I can’t explain why Chatterton does nothing for me. It’s not a bad book. It’s not a boring book. It has interesting themes and characters, and my favorite professor loves it. I reread it to see if I could figure out what I missed the first time around. I did like it better this time around. But in the end, it just didn’t excite me. No light bulb in my head. Maybe because I didn’t feel like Ackroyd really added anything to the conversation on art he was so interested in. Maybe because all the writers in the book are sad creatures that come to sad endings (not poetically sad or lyrically sad, just sad). I don’t know. Still.
A Master of Illusion
Paul Auster sticks in my mind as one of the most challenging authors I read while working towards my B.A. in English. We read The New York Trilogy and I liked him mostly because he was really difficult, yet I could understand him. Not to say it wasn’t a great book – it was – just a very complicated, multi-layered text full of obscure references and stylistic flourishes not always easy to understand. When I had to write my first ten-page paper ever, I chose his book because I knew there was more to write about in that book (all 384 pages) than any two other novels we read that semester. I got an A, and my professor (thank you, Patty) suggested I present it in a Student Showcase, which I did. Maybe that was more information that you really needed to explain my positive associations with Auster, but I have a bit more. I picked up The Brooklyn Follies early this year and thoroughly enjoyed it – another great book by Auster, but much less challenging (though no less interesting).
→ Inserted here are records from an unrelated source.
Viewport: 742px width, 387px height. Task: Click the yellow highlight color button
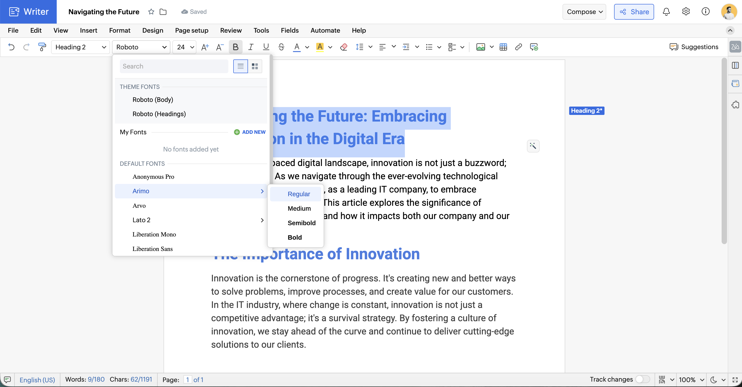pos(320,47)
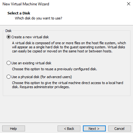Click the 'Requires administrator privileges' description text
Image resolution: width=133 pixels, height=133 pixels.
coord(45,87)
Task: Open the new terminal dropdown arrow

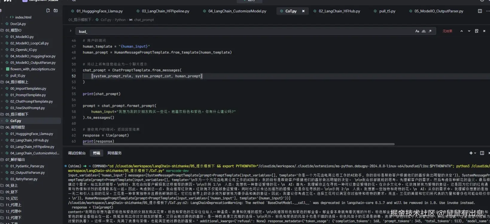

The Book of Illusions I picked up on that fabulous sale rack at Powell’s. Now looking at it, the eyeball shot on the cover brings hints of Lost (which I’ve recently become addicted to and watched voraciously for weeks on end). I must have bought it before I started watching that show, because it never occurred to me before. I suppose at some point you’d like me to actually tell you about the book I read? If you insist.
I really enjoyed The Book of Illusions. It is the story of a man who loses his wife and children when their plane (which he was not on) crashes. He drinks and drifts for almost a year until he sees a clip from an old silent film on TV that actually makes him chuckle for the first time since their deaths. He becomes a bit obsessed with the comedian in the film and decides to find and watch all the films he made. In the process, he discovers the actor is alive and is invited to meet him. It is a sad, powerful story about grief and guilt and the strange things it makes us do.
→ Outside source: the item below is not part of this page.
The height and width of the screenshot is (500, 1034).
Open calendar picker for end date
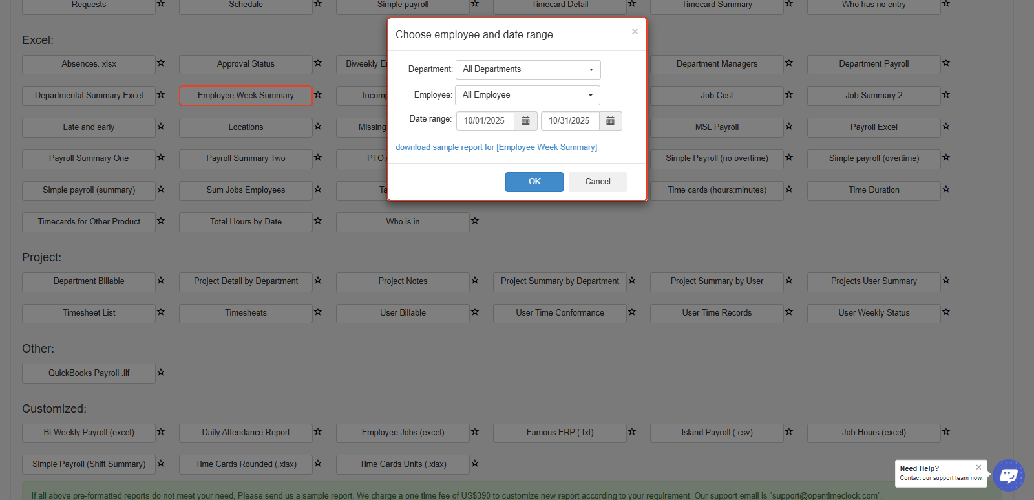[610, 121]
I liked the book for several reasons. It is written almost completely in the first-person (as many of Auster’s books are) and the internal monologue rings true, painting a vivid picture of David’s internal life. The narrative is convincingly erratic (like the thought processes of a human being) without being inconsistent or difficult to follow. I love a story that takes the scenic road to get to the point and doesn’t always give you clear directions. His descriptions of the movies he ‘sees’ are so rich, you feel as if you are watching the films with him.
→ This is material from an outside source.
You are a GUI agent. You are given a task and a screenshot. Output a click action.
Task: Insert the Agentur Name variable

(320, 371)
Some of the themes embedded in this narrative are also favorites of mine – the mechanics of how and why stories work, and why they are important. The conviction that we all write our own lives (stories), and therefore we can change our lives if we work hard enough. Affirmation that – regardless of the present moment – the future always offers hope. So it’s not surprising that I devoured the book and closed it feeling happy, uplifted and wishing I could write half as well. He is never boring, never predictable, yet entirely convincing.